Texto extraído —
Mis días comienzan con una caminata tempranera y un nudo.
Es una nueva rutina que comenzó hace unas semanas atrás, impulsada por una dulce huésped que acojo en mi casa este verano.
Ella es dulce y peluda.
No más acertijos, es la perrita de mi hijo, se llama Panda.
Ella ha movido mis horarios, mis rutas, me ha hecho conocer nuevos paisajes y personas. Al principio le oponía resistencia, pero ahora la dejo que sea ella quien me guíe.
Me he adaptado a su ritmo; me detengo si ella quiere oler la grama, o rascarse, o saludar a otro perro; me devuelvo si se quiere regresar a la casa, la dejo si se quiere bañar en el río.
En fin, Panda me ha recordado la importancia de una virtud a veces menospreciada: la flexibilidad; esa que contribuye a la felicidad de uno y la de los demás.
Y no solo eso.
El aire fresco de la mañana aclara la mente, y así como ella va olfateando troncos y raíces, yo también voy olisqueando, mis temores, mis soledades, mis pequeños “Everest”.
Al final de la caminata, Panda hace una danza y busca el lugar perfecto para “descargar”.
Yo recojo sus “leños” como los llama mi hijo, con una bolsita a la cual le hago un nudo bien apretado, antes de botarla en el basurero.
Ella se sacude y se limpia las patas como una lobita y sigue su camino, alegre y ligera.

Entradas del conjunto de datos
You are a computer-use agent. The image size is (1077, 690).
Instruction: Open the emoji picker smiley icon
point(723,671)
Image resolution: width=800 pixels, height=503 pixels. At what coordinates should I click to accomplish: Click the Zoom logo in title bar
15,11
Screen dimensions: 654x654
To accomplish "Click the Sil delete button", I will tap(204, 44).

Tarea 1 —
Indica si cada afirmación concuerda con el texto sobre Panda. Responde sí o no y cita literalmente las palabras del texto que lo deciden.
(a) Panda es la perrita del hijo de quien narra.
(b) Al principio, quien narra no oponía resistencia a Panda.
(c) La bolsita con los "leños" se tira al basurero sin anudar.
Tarea 2 —
Según el texto sobre Panda, ¿qué virtud le ha recordado Panda a quien narra?
Tarea 3 —
Copia del texto sobre Panda el fragmento entre "El aire fresco" y "alegre y ligera.", ambos incluidos.

Respuesta escrita 1 —
(a) Sí: "es la perrita de mi hijo, se llama Panda".
(b) No: "Al principio le oponía resistencia".
(c) No: "con una bolsita a la cual le hago un nudo bien apretado, antes de botarla en el basurero".

Respuesta escrita 2 —
La flexibilidad.

Respuesta escrita 3 —
El aire fresco de la mañana aclara la mente, y así como ella va olfateando troncos y raíces, yo también voy olisqueando, mis temores, mis soledades, mis pequeños “Everest”.
Al final de la caminata, Panda hace una danza y busca el lugar perfecto para “descargar”.
Yo recojo sus “leños” como los llama mi hijo, con una bolsita a la cual le hago un nudo bien apretado, antes de botarla en el basurero.
Ella se sacude y se limpia las patas como una lobita y sigue su camino, alegre y ligera.